Search the lines of the records for the word "computer", and copy every line that has it.

□ □ □ □

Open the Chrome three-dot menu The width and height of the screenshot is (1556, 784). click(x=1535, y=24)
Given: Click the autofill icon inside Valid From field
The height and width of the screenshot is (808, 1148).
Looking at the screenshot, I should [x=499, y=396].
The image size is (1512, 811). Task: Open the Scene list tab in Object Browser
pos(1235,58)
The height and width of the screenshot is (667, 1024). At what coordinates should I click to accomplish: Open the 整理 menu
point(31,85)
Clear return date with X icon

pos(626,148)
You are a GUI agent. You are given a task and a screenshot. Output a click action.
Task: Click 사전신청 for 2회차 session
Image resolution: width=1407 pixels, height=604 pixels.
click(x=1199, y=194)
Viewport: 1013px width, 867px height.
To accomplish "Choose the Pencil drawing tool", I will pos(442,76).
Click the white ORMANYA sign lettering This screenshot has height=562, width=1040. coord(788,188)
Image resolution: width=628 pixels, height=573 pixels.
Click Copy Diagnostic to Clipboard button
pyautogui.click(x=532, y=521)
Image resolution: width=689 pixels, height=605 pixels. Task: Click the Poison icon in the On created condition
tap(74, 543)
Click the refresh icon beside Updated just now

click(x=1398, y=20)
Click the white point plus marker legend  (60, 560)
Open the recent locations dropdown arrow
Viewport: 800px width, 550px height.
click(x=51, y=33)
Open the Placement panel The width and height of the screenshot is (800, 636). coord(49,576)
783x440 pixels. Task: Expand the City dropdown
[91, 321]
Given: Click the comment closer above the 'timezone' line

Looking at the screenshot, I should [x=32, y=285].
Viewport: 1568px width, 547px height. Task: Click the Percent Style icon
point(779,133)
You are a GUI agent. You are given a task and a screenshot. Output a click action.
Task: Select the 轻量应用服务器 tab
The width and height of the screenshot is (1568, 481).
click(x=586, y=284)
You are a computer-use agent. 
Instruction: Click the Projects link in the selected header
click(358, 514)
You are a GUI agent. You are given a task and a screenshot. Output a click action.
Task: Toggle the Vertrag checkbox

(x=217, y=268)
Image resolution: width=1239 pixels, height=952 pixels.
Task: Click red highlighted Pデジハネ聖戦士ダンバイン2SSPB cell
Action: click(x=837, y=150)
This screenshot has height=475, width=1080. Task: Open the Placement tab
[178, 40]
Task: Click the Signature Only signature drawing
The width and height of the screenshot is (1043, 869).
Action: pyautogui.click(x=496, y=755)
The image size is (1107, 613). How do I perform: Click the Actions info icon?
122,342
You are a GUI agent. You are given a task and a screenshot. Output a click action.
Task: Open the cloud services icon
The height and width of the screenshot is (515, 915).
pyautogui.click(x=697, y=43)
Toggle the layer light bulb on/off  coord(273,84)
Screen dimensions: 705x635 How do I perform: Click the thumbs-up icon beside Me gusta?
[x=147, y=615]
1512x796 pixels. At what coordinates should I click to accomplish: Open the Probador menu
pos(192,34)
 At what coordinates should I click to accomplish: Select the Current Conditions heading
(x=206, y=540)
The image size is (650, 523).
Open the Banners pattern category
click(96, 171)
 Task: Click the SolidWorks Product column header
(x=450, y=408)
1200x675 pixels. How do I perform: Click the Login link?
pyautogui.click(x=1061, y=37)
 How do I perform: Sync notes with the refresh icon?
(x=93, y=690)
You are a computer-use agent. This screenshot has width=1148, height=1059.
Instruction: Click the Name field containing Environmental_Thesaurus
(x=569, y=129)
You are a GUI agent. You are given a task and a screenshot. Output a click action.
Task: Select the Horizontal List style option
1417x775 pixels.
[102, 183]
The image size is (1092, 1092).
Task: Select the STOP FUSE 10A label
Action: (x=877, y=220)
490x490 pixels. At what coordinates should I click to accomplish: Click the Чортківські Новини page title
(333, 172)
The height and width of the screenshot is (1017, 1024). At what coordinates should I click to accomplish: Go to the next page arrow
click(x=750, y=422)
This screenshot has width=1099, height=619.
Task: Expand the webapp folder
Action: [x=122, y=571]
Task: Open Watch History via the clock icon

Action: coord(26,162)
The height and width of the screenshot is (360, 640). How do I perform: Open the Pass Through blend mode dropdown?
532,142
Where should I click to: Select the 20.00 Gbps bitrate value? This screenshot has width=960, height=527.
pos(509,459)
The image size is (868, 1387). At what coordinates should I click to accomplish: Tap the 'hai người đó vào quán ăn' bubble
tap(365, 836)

□ □ □ □

## SOLUTION TO THIS EXERCISE:
You are a computer-use agent. 
You are a computer-use agent. This screenshot has width=1148, height=1059.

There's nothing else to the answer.